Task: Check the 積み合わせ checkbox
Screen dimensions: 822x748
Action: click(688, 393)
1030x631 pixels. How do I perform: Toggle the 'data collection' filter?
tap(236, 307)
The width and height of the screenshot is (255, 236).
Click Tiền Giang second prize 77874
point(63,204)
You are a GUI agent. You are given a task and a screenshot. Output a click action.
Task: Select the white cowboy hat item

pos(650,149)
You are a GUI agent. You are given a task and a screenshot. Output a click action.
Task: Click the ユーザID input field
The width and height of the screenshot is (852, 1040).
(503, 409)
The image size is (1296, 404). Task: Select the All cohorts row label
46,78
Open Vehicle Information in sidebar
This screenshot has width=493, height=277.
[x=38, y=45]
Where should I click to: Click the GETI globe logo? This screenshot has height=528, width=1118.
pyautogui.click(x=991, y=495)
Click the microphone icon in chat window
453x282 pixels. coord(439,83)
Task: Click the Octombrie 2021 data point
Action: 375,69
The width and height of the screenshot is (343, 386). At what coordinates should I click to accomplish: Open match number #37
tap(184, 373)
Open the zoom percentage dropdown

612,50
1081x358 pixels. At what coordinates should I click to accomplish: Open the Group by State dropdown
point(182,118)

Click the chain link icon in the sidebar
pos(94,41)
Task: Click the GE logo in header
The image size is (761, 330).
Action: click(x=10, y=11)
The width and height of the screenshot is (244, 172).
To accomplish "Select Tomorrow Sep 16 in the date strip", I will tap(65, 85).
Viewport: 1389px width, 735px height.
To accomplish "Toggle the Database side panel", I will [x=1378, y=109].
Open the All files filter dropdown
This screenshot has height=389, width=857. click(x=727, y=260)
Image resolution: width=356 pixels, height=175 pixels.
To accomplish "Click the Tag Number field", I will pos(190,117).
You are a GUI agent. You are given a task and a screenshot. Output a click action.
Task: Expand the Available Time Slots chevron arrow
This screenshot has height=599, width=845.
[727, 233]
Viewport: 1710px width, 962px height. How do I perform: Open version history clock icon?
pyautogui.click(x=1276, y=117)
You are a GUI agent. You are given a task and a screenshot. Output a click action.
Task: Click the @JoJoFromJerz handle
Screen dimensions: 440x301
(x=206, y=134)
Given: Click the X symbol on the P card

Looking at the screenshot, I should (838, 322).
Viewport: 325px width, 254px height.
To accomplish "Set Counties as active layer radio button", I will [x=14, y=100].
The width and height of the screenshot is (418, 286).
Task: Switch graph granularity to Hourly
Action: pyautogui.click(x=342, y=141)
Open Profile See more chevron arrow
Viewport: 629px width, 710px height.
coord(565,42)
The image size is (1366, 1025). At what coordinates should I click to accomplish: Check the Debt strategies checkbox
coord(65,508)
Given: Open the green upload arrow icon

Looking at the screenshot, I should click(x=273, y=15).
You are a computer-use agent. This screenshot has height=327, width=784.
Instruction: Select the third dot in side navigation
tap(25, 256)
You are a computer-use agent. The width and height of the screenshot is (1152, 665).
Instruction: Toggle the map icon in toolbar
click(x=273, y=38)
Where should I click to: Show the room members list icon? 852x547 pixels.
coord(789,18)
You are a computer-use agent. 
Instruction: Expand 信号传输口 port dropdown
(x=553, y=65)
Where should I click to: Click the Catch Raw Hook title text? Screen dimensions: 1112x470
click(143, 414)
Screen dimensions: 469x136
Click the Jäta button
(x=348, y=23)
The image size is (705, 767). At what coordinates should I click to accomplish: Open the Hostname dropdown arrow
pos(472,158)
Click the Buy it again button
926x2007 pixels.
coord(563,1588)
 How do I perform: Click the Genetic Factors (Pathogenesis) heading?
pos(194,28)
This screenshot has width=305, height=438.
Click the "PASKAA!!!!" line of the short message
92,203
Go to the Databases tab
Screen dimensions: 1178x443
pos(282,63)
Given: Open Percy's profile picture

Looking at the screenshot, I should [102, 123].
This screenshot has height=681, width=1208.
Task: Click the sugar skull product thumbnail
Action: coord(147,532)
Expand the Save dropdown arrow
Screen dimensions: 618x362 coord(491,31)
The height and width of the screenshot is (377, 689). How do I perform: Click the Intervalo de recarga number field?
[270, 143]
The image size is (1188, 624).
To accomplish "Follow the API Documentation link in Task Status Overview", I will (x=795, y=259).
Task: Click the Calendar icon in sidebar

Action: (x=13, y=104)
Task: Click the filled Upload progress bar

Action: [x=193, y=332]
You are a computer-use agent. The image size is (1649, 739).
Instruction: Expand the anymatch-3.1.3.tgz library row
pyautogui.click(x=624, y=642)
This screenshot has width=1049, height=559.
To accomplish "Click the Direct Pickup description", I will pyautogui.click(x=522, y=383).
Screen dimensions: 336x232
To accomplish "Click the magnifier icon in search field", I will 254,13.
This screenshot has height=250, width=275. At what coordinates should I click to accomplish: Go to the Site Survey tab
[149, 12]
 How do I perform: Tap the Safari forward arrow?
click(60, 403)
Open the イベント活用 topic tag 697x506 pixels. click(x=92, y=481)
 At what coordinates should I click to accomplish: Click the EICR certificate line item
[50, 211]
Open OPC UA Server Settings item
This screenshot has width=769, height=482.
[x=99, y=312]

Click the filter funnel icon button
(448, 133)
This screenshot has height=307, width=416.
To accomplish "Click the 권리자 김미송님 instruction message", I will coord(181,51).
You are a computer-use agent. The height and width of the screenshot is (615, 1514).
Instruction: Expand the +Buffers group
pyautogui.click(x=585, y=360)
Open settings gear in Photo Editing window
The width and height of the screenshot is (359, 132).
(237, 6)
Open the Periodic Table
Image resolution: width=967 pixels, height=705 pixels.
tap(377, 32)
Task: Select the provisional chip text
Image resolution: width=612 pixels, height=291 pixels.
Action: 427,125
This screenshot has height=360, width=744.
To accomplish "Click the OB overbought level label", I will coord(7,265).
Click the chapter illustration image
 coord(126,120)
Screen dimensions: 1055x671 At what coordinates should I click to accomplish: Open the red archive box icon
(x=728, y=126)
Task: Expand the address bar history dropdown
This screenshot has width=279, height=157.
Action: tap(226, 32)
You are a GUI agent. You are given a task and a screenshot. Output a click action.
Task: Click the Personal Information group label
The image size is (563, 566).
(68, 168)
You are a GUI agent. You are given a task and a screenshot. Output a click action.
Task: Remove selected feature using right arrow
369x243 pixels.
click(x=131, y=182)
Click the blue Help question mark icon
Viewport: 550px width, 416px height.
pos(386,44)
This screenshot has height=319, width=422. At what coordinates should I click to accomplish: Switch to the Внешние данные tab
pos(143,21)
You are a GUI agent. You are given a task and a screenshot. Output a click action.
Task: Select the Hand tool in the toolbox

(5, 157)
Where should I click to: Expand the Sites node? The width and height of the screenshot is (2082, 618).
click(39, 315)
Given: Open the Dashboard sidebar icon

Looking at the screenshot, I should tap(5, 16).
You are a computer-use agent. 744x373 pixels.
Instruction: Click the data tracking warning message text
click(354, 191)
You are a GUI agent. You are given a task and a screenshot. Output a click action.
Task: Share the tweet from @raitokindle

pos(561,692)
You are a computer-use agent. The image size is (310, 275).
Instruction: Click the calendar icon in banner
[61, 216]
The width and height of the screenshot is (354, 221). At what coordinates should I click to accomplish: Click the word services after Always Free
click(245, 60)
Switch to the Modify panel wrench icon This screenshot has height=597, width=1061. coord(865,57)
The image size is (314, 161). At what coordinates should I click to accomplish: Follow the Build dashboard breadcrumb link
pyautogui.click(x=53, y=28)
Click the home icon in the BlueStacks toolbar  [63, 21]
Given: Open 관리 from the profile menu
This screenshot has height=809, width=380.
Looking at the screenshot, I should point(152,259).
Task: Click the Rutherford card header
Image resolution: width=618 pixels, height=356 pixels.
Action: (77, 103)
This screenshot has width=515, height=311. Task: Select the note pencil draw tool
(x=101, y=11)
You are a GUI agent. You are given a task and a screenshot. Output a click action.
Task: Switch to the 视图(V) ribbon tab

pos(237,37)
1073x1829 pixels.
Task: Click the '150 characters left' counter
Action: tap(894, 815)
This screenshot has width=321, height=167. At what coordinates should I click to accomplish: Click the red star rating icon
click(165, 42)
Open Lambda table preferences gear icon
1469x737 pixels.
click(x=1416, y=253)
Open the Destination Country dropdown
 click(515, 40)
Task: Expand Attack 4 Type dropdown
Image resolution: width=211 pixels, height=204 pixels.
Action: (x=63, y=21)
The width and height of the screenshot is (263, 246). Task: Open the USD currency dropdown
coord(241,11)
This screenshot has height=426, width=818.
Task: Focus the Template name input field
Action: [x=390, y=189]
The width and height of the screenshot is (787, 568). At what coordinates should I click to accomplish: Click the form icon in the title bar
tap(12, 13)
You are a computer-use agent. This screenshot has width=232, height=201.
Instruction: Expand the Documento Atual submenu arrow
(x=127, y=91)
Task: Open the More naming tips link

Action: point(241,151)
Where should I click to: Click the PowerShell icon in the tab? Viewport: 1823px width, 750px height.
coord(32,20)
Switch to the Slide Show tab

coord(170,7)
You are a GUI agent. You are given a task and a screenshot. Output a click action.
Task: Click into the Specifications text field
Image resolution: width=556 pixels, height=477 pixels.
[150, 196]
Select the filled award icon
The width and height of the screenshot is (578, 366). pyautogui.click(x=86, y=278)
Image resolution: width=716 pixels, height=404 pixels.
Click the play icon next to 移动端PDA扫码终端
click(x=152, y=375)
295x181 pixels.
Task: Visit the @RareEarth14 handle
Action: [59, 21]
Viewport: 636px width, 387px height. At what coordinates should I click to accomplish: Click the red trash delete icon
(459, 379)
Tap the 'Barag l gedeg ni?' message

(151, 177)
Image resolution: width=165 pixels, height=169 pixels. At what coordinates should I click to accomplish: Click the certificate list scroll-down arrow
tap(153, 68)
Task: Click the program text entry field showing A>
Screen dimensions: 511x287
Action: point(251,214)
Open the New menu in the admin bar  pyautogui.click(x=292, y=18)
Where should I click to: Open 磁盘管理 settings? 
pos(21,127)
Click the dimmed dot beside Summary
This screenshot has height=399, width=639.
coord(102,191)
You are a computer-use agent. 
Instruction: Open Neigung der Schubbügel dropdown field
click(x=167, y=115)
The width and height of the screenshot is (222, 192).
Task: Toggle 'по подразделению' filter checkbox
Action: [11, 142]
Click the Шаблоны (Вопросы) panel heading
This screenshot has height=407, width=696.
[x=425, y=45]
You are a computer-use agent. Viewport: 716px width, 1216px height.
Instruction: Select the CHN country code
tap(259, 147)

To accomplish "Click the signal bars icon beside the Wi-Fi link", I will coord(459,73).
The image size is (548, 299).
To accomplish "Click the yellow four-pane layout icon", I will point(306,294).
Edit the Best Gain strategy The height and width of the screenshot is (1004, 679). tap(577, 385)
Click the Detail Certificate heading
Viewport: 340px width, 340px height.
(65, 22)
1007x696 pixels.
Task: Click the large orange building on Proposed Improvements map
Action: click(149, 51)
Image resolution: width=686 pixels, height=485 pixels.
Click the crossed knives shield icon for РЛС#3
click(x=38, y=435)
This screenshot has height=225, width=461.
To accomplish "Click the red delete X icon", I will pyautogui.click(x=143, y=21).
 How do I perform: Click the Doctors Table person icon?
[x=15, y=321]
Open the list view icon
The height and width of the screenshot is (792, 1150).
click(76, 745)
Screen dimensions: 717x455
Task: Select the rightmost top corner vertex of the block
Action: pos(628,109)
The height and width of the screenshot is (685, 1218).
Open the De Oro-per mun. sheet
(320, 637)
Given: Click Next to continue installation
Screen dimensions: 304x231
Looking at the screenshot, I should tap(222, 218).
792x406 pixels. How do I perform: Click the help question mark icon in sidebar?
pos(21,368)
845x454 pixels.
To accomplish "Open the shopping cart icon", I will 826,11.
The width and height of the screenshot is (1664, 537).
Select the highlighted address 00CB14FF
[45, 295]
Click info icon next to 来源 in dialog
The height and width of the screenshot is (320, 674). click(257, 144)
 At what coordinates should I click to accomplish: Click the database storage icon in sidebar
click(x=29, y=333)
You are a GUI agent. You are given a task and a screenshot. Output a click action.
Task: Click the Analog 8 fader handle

====

* [What to produce] Scan the records above for the word "computer". Copy each line that has it.

* [Written answer]
You are a computer-use agent. This screenshot has height=327, width=784.
You are a computer-use agent. The width and height of the screenshot is (1152, 665).
You are a computer-use agent. 
You are a computer-use agent. The image size is (1649, 739).
You are a computer-use agent. The height and width of the screenshot is (615, 1514).
You are a computer-use agent. 744x373 pixels.
You are a computer-use agent. The image size is (310, 275).
You are a computer-use agent. This screenshot has width=232, height=201.
You are a computer-use agent. 
You are a computer-use agent. Viewport: 716px width, 1216px height.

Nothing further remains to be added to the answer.